Çünkü; polisin görevi suçlu olduğunu düşündüğü birini yakalamak olsa bile, yakaladığı kişinin suçlu olup olmadığına onun dini konularda bilgili olup, olmadığına göre karar verirse bu doğru olmaz..
1980'li yıllarda polis yakalayıp götürdüğü kişilerle şöyle bir diyalog yaşıyordu..
"Bir genç çocuğu yakalamış götürürken;
-Çocuk; abi ben suçsuzum'.
-Polis; Niye lan! seni camidenmi aldım?
-Çocuk; yok abi, kahvehaneden.
-Polis; Bak gördünmü, demekki camiden almamışım.." diyor..!!!!!!!

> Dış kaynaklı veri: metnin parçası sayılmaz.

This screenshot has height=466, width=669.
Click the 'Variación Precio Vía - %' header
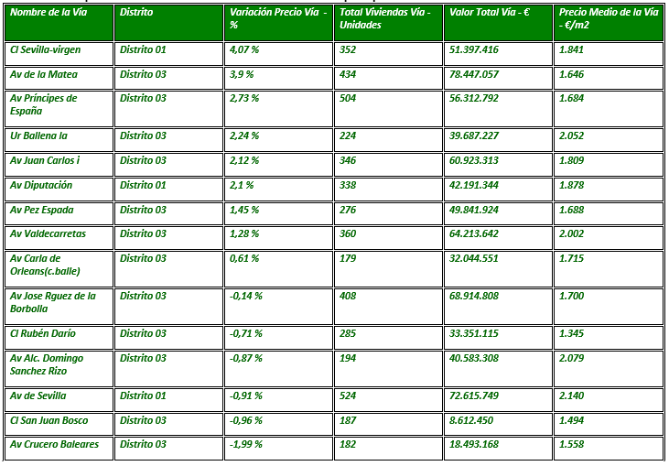click(x=278, y=18)
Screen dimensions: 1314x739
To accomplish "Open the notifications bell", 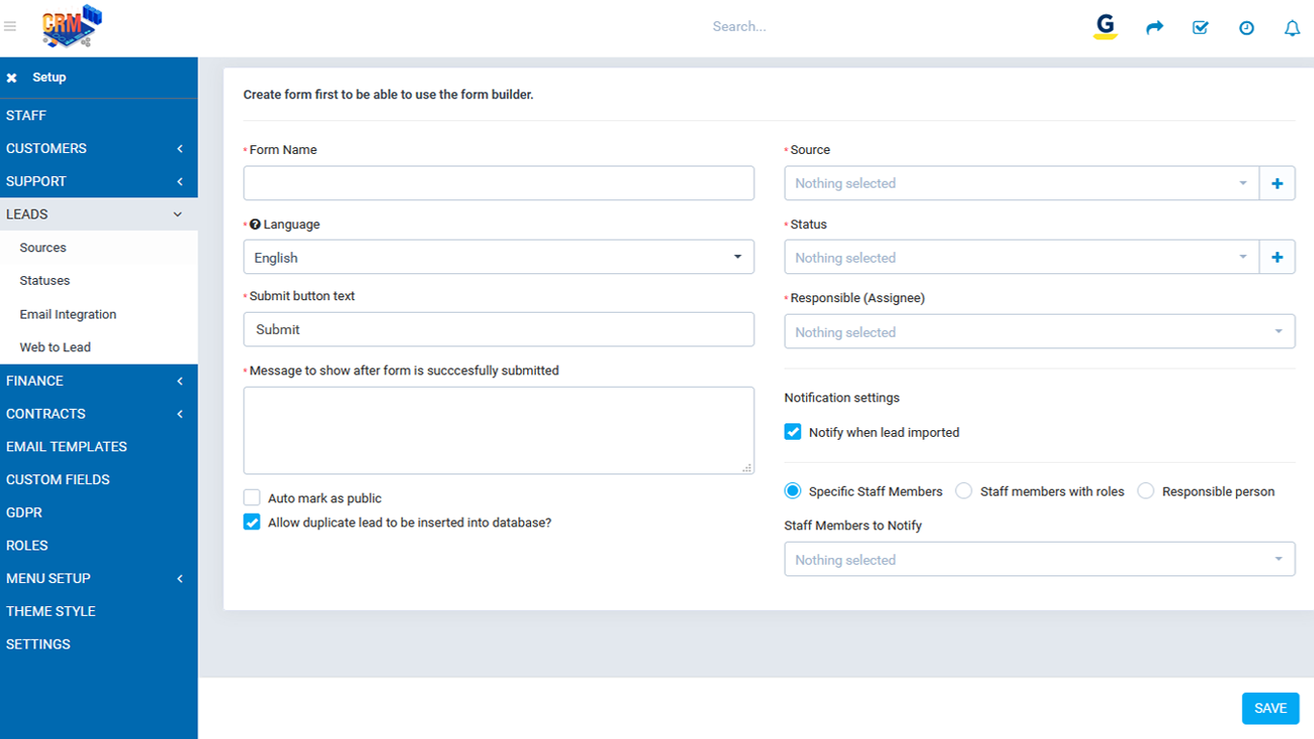I will coord(1292,28).
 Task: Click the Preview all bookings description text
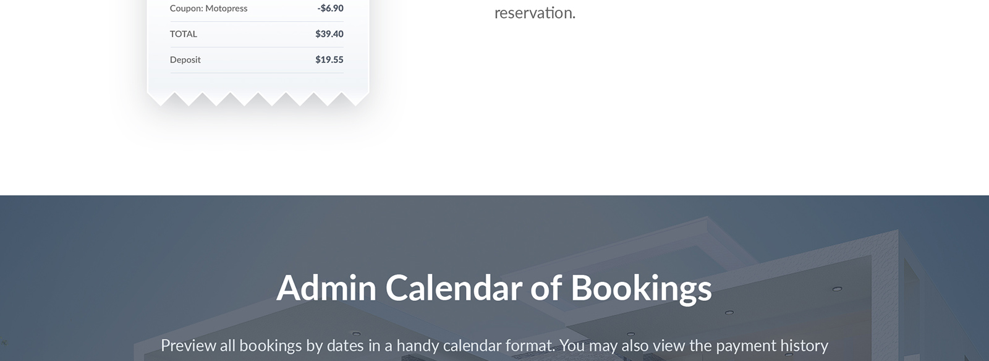[x=494, y=345]
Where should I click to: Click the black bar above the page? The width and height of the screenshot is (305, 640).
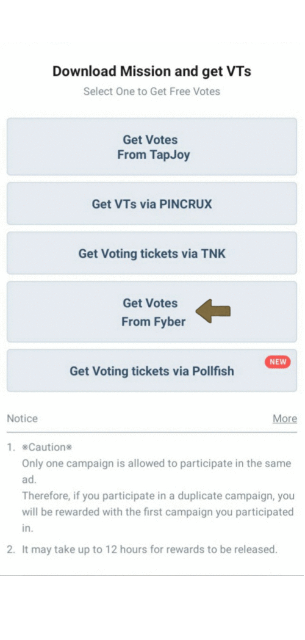coord(152,20)
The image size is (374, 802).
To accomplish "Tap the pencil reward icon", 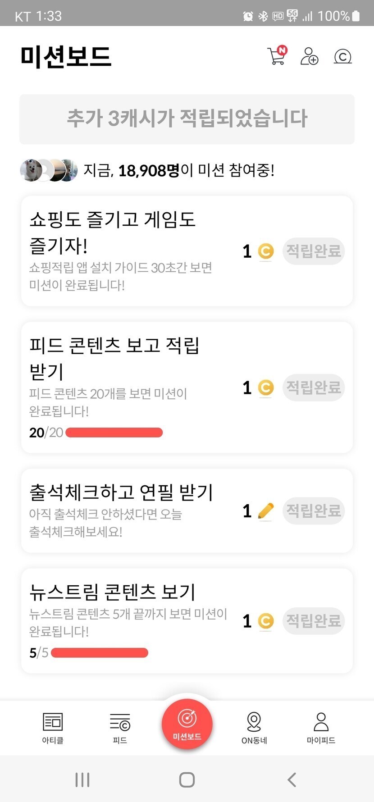I will tap(266, 511).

Bu gün ise yöntemde çok fazla bir şey değişmediği anlaşılmaktadır. 30 yıl sonra, yine aynı soru ?
Üstelik bir çocuk "öyle namazı dört rekattır" demiştir. Ama doğru bulunmayarak alın bunu...! gözaltına..
Çocuk; öyle namazında 'farz olan dört rekatı' söylemiş, sünnet olarak kılınanı söylememiş.. Farz olan borç, Sünnet olan ise artı sevaptır..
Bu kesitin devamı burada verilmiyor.